Women come boldly to the fore in biblical literature from the Persian period, which was pivotal in the formation of the Hebrew Bible and a time of reconstruction of Jewish life under Persian imperial rule. Women are prominent in many of these writings, which make up the Ketuvim, third division of the Hebrew Bible, with the book of Esther as one of the most dramatic examples. Eskenazi’s research compares the representations of women in the Ketuvim with women’s lives in the ancient contemporaneous world, revealing the rethinking about women and gender that appear in these works.

About the Speaker: TAMARA COHN ESKENAZI, Ph.D. is Professor of Bible at Hebrew Union College – Jewish Institute of Religion. She is the first woman to have been appointed to the Rabbinical Faculty in HUC’s long history (beginning in 1875).

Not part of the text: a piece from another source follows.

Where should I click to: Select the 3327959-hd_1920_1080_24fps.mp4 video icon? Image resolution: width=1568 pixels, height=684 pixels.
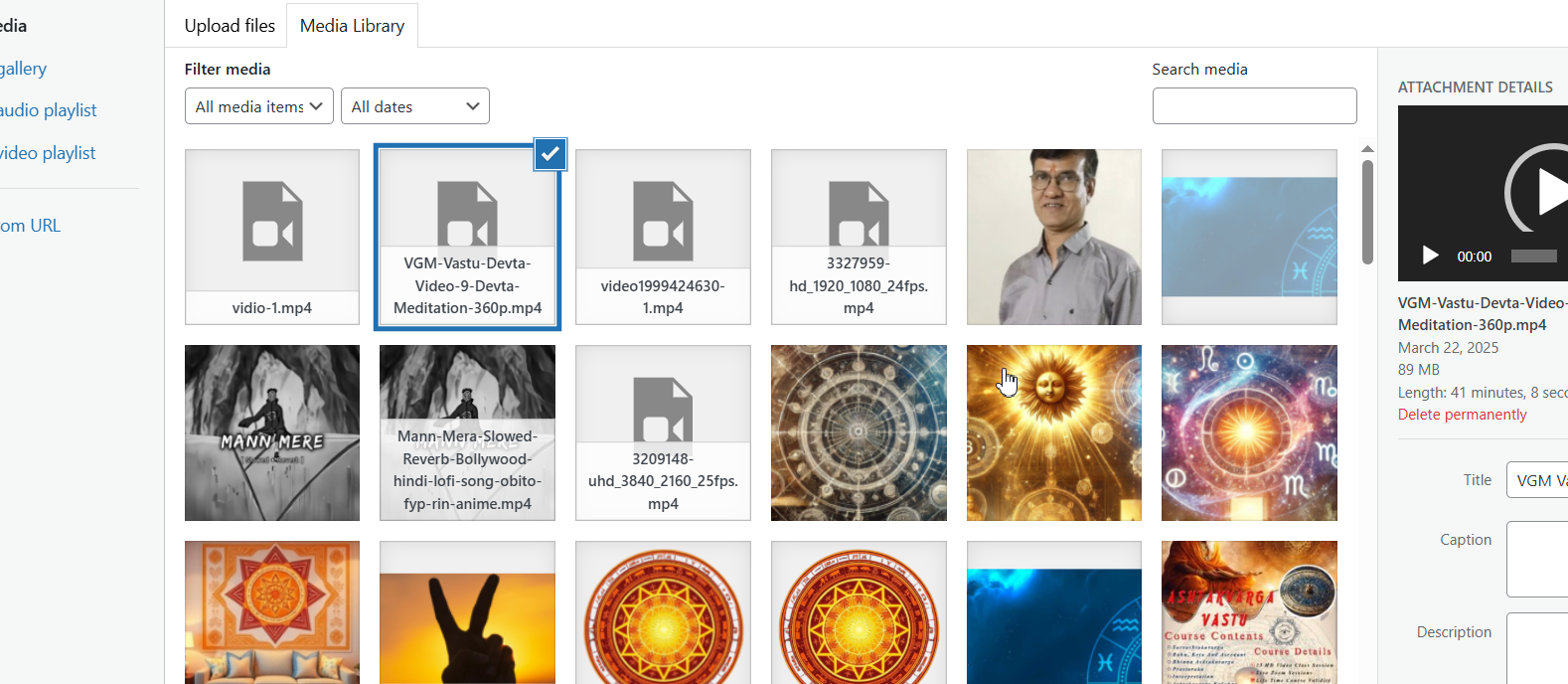[x=859, y=214]
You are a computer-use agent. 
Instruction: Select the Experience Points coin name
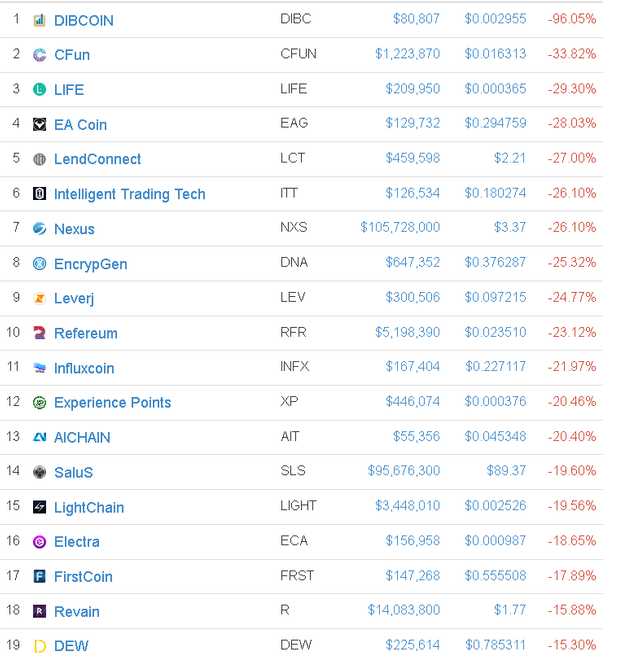click(112, 402)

She is the winner of The Jewish Book of the Year Award for her role as Editor of The Torah: A Women’s Commentary (with Andrea L. Weiss, 2008), and The Jewish Book Award in Women’s Studies for her JPS Bible Commentary: Ruth (with Tikva Frymer-Kensky, 2012). Her other books include In an Age of Prose: A Literary Approach to Ezra- Nehemiah. Recently she received an NEH Fellowship for her work on women in the Persian Period.